▶ **Task set**
a) Answer these questions from the obituary notes, one answer per line, marked the same way:
(i) In what year did Mr. Follansby marry Ella L. Winslow?
(ii) Which lodge did Mr. Follansby serve as Treasurer?
(iii) In what town was Joseph D. Roberts born?
b) Render this sentence from the obituary notes in Spanish: "He was a Mason of the Knight Templar order and Treasurer of the Star of the East Lodge."
c) Proceed with the obituary notes, writing on from their final sentence.

▶ **Excerpted text**
▶

Mr. Follansby was well known in state politics, being a member of Governor Floyd's Council in 1907, and a member of the state Legislature in 1893 and 1895.

He was a Mason of the Knight Templar order and Treasurer of the Star of the East Lodge.

In 1866, he married Ella L. Winslow. She died 15 years ago. Mr. Follansby is survived by a foster daughter.


On January 12, 1923, Joseph D. Roberts died at his home in South Berwick, Me. Born on November 12, 1848 in Rollinsford, N. H., he was the son of the late Judge Hiram R. and Ruth (Ham) Roberts.

Mr. Roberts, a democrat, was a member of the N. H. State Legislature in 1895 and held practically every office in his home town, Rollinsford.

◀

▶ **Given records**
▶

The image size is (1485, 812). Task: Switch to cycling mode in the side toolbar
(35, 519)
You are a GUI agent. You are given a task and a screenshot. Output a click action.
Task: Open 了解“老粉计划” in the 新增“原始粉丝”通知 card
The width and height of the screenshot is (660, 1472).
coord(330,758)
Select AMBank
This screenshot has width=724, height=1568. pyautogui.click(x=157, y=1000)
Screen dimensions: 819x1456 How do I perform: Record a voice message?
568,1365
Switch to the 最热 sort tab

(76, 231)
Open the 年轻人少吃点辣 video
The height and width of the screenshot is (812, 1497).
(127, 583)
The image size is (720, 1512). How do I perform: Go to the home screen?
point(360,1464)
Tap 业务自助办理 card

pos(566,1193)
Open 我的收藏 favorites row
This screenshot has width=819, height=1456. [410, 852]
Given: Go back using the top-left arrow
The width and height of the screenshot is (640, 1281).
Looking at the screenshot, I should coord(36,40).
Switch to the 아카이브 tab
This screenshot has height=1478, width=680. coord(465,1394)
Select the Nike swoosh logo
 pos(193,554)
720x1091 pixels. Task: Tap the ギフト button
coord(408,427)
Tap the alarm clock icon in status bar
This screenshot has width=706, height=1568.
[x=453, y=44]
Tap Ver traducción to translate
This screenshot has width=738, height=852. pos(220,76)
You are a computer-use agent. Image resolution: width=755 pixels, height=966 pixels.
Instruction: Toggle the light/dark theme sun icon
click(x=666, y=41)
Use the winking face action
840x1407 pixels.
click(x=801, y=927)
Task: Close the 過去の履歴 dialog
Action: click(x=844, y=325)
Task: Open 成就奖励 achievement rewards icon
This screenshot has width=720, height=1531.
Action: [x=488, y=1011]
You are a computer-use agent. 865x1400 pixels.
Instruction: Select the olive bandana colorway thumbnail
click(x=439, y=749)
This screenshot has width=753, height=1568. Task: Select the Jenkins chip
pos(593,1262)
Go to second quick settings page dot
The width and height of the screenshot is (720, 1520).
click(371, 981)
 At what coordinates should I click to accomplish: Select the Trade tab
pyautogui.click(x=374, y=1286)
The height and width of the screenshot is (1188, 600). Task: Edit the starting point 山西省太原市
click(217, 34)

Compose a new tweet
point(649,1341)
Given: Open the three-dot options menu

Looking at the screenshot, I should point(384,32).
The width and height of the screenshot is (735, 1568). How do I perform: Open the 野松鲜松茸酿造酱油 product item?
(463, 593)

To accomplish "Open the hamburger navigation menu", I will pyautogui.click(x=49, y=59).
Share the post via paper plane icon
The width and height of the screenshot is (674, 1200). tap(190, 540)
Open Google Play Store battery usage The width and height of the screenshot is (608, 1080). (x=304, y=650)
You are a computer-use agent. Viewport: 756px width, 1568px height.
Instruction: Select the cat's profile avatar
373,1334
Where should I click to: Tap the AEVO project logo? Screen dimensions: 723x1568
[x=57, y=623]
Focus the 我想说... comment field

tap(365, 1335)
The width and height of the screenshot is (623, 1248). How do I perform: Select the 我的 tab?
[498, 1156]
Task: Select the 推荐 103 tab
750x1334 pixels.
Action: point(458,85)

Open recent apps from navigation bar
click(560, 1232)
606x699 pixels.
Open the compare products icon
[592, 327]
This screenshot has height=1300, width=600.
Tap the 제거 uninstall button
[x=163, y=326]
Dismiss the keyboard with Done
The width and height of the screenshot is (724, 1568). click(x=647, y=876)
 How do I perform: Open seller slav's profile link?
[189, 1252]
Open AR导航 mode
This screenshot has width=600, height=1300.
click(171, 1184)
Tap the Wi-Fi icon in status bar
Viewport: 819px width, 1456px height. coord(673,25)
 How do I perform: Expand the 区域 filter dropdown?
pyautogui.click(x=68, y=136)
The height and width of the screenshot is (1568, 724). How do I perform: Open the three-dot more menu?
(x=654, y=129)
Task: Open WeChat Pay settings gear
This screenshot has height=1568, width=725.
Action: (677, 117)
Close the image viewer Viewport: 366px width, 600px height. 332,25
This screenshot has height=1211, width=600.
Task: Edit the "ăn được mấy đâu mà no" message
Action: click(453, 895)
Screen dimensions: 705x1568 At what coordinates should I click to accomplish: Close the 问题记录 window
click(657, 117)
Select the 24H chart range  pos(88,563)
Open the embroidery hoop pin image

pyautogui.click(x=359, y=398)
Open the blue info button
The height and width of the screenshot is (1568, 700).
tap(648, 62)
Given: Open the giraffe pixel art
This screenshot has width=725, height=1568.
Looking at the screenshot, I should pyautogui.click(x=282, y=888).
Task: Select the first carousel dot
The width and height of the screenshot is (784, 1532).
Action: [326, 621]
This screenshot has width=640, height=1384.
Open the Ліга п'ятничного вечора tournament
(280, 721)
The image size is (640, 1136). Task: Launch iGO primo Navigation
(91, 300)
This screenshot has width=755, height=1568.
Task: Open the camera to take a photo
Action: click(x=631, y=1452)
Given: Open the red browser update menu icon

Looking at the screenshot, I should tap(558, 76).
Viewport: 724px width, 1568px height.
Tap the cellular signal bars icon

◀

▶ **Task-by-task answers**
a)
(i) 1866
(ii) The Star of the East Lodge
(iii) Rollinsford, N. H.

b) Era masón de la orden de los Caballeros Templarios y tesorero de la Logia Star of the East.

c)
He was for some years President of State Board of Agriculture and was treasurer of the State Grange for twenty-five years, in which organization he took an active part. He was President of the Salmon Falls Bank, a trustee of the Rollinsford Savings Bank, an Odd Fellow and member of the South Berwick Baptist church.

Mr. Roberts is survived by his wife and three sons, John H., Hiram H. and Joseph C., and four daughters, Mrs. Elizabeth Crocker, Mrs. Clara Henderson, Miss Dorothy Roberts, and Miss Edith Roberts.